I'm a self-help junkie and before I realised it was ADHD, I'd spent my whole life turning to self-help books/audio/websites to address each of my discrete difficulties (and I continue to do this as it's my key to winning at life).
For the talking, I found applying the strategies from "How to Win Friends and Influence Peoole" massively helpful. I'm very goal-oriented so knowing that applying x strategy will help me fare better in social situations helped me to stifle my own need to get my thoughts out of my head before I explode.
My aim would be to keep in mind that I need to give the impression that I'm finding the person I'm talking to incredibly interesting and to follow specific rules to achieve the appearance of social cohesion (despite the fact I'm merely emulating social norms and am dying inside from boredom and frustration!).
This works best in professional networking situations where the stakes are high because in those situations, my motivation to overcome my own foibles (i.e. for professional success) is far greater.
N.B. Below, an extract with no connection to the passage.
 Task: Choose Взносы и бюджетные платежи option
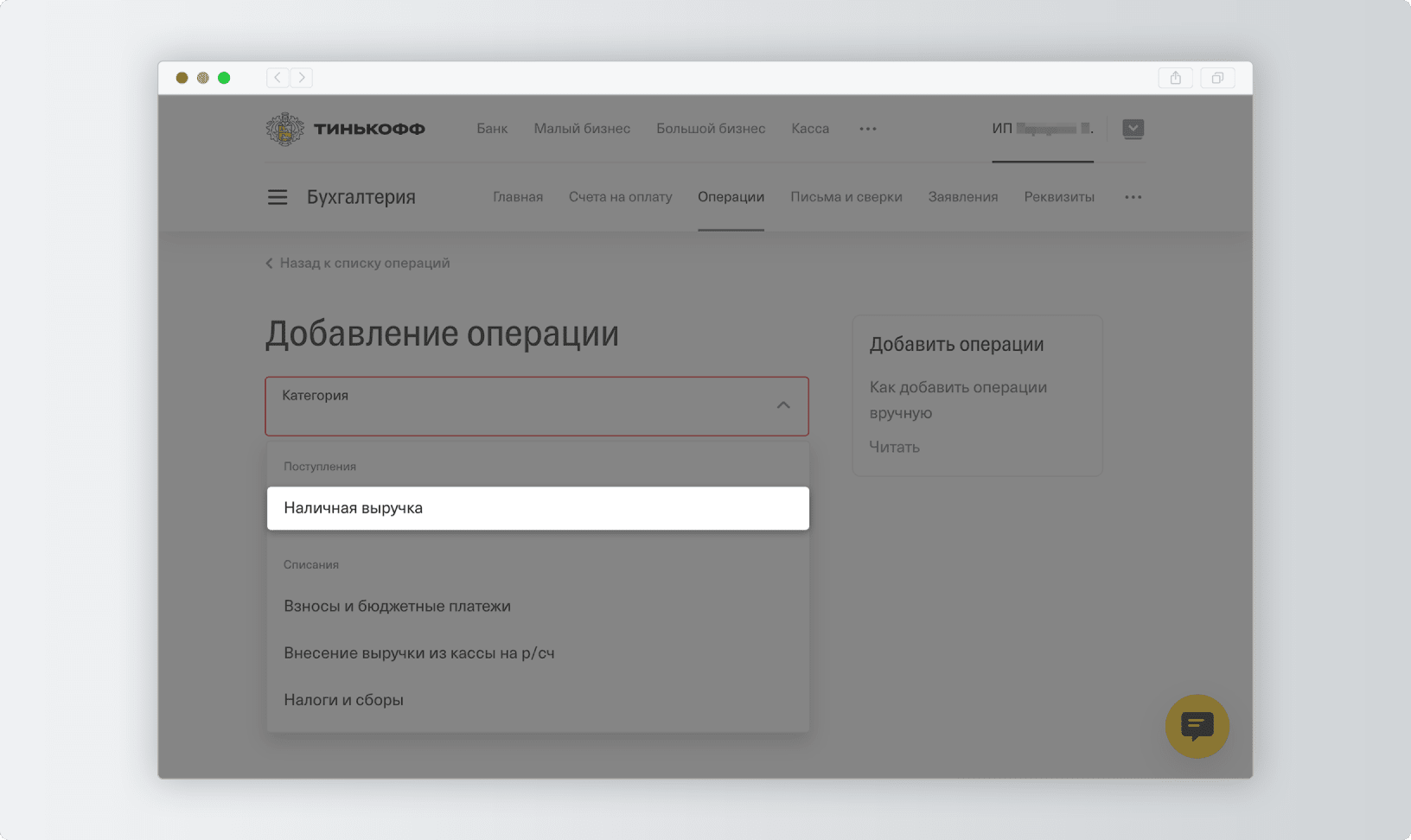397,606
To be honest, in other purely social situations, it's simply not worth the massive effort it takes to do this, so I don't tend to jump at the chance of hanging out with people I can't be completely myself around.
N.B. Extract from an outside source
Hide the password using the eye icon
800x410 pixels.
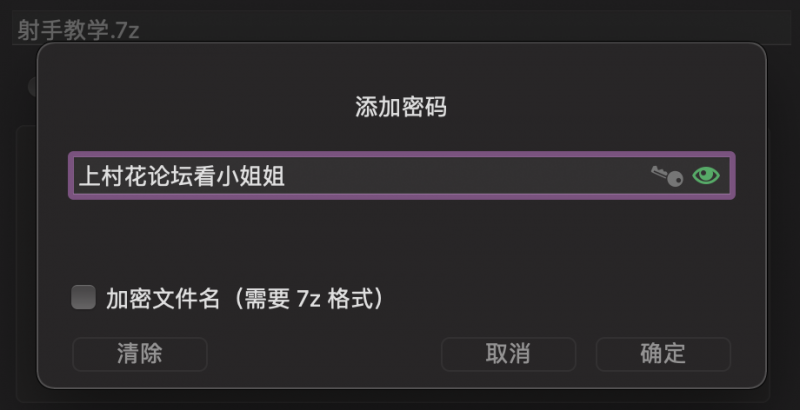[x=706, y=176]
However, my DM is incredibly talkative and tangential too (definitely undiagnosed ADHD IMO but she 'doesn't believe in it') and over the course of her life, she's built up a large network of eccentric friends (like attracts like) who value her and accept her as she is. They love her crazy stories and her animated personality and they don't judge her by unattainable neurotypical conventions, so she doesn't experience the isolation of being the different one - they're all united in their view that they're normal and the rest of the world is mad and/or boring!
I only have a tiny handful of neurodivergent
friends, but I aspire to build what my DM has over the coming decades of my life.